I can’t figure out the reasoning behind all of this. People are getting upset about a piece of cloth on someone’s head? I remember going to church and seeing the older women, especially widows, sitting there with lace coverings on their hair. What about nuns? Their head covers look nearly identical to hijab. I wore a veil for my First Holy Communion. Many brides wear views. I’ve never seen a picture or statue of the Virgin Mary with her hair uncovered. Some women wear scarves for reasons of fashion. No one accuses any of them of being brainwashed or weak. Some cultures don’t require women to cover their upper bodies. Do people in those cultures consider us oppressed because we wear shirts? I imagine that some women are forced to wear hijab when they don’t choose it, just as some women in this country are forced to do things they don’t want. I’ve heard of women who are forced by their ‘lovers’ to endure physical and verbal abuse, ordered to stay in their home and not leave, not allowed to talk to friends or family members, only permitted to wear certain clothing, and even have their day to day activities dictated to them. I know these things happen far too often, but we don’t claim that all women in the United States are oppressed because some are.

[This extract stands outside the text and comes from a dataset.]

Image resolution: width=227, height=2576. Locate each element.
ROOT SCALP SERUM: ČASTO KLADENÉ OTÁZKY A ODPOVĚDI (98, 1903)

The irony to me is that many well-meaning people feel they are helping women to feel free. Women who actually ARE forced to wear hijab are not really being helped by people sounding off about them. Women who choose to wear hijab are affected by the spread of these myths. As I sit here on the couch, wearing hijab for the day, I’m concerned about the reactions I might get when I leave the house. I’ve hear d about women being hassled for doing what is THEIR CHOICE. Today, this is my choice, and I’m wondering if I will also be hassled for it. It’s kind of embarrassing and sad that I have to be somewhat relieved that World Hijab Day is on a Sunday this, my first year. Would I be as brave if it were on a weekday? I probably won’t know at least until February 1, 2016.

I don’t like at all that anyone is being oppressed anywhere, or that people’s rights are being taken from them. However, focusing on women who wear – or don’t wear – certain things is, in my opinion, not the way to solve any of these problems.